新しいセッションが作成されるたびに鍵交換が行われ、リクエストとレスポンスが暗号化されます。HTTPSでは、 メッセージの暗号化とサーバーのアイデンティティの確認をCA（認証局）を使って行いますが、 ユーザー認証はウェブアプリケーションに任されています。これは、ウェブサイトやウェブアプリケーションがクライアントのアイデンティティを確認する必要がない場合が多いからです（アプリケーションレベルで設定可能です）。 一方、クライアントはウェブサーバーのアイデンティティを重視します。

しかし、SSH接続をサーバーに確立する場合、サーバーは基本的に非公開であるため、 サーバーのアイデンティティを確認する必要はあまりありません。代わりに、 サーバーはクライアントがサーバーへのアクセス権を購入したか、許可された人物であることを確認する必要があります。 したがって、SSHにはクライアントのアイデンティティを確認するためのユーザー認証レイヤーが含まれています。

ユーザー認証

SSHは、パスワード認証と公開鍵認証の両方をサポートしています。パスワード認証では、ユーザー認証のためにユーザー名とパスワードを設定しますが、 この方法は一般的にあまり安全ではありません。これは、パスワードが人為的なエラーやソーシャルエンジニアリング攻撃にさらされやすいためです。

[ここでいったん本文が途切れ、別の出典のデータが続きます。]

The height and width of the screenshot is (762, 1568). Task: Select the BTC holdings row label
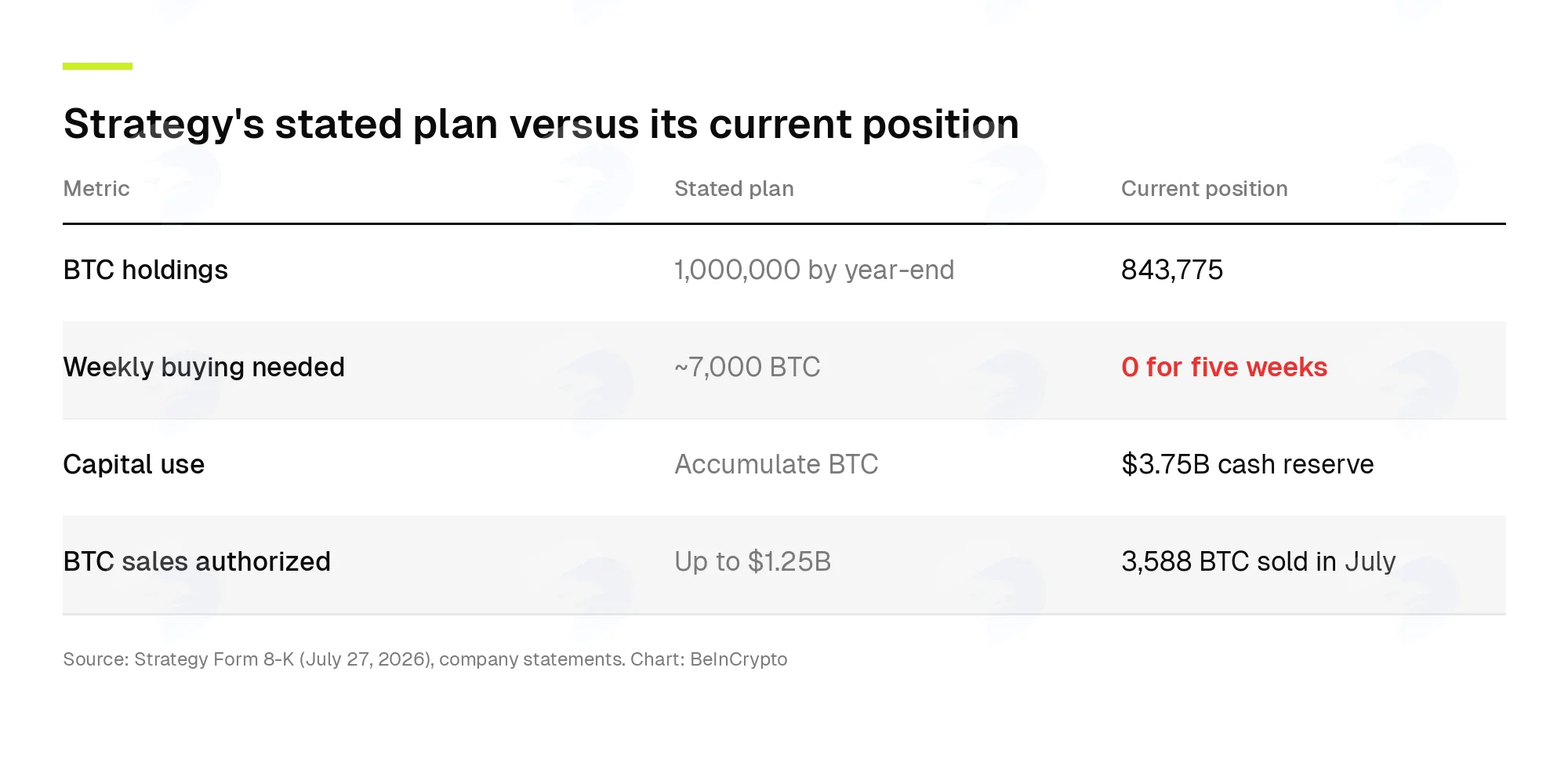click(x=145, y=270)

公開鍵認証では、クライアントが非対称鍵（公開鍵と秘密鍵）を生成し、公開鍵をサーバーに送信します。サーバーはこの公開鍵を保存します。 認証プロセスでは、サーバーがクライアントの公開鍵でデータを暗号化し、クライアントが秘密鍵でそれを復号することでアイデンティティを証明します。 公開鍵認証は、パスワードが関与しないため、人為的なエラーのリスクが低く、より安全とされています。認証に使用される非対称鍵はクライアントのマシンに長期保存され、 公開鍵はサーバーに登録されており、複数のセッションで使用することが可能です。

結論

AWSのEC2を使用して仮想プライベートサーバーを立ち上げる際にSSHという用語に出くわしたであろう多くの人にとって、 上記の説明はSSHが何であり、なぜ頻繁に使用されるのかを理解する助けになるでしょう。SSHは、 あなたのコンピュータとリモートサーバー間の安全な通信を可能にし、SSHキーは安全なユーザー認証のために使用されます。 ただ、実際にウェブサーバーを構築する前に、ネットワーキングや自動化ツールについて学ぶべきことがまだ多くあるので、 それらについては、今後の記事で取り上げていきます。

リソース

• Computerphile. 2018. Secret Key Exchange (Diffie-Hellman) - Computerphile. YouTube.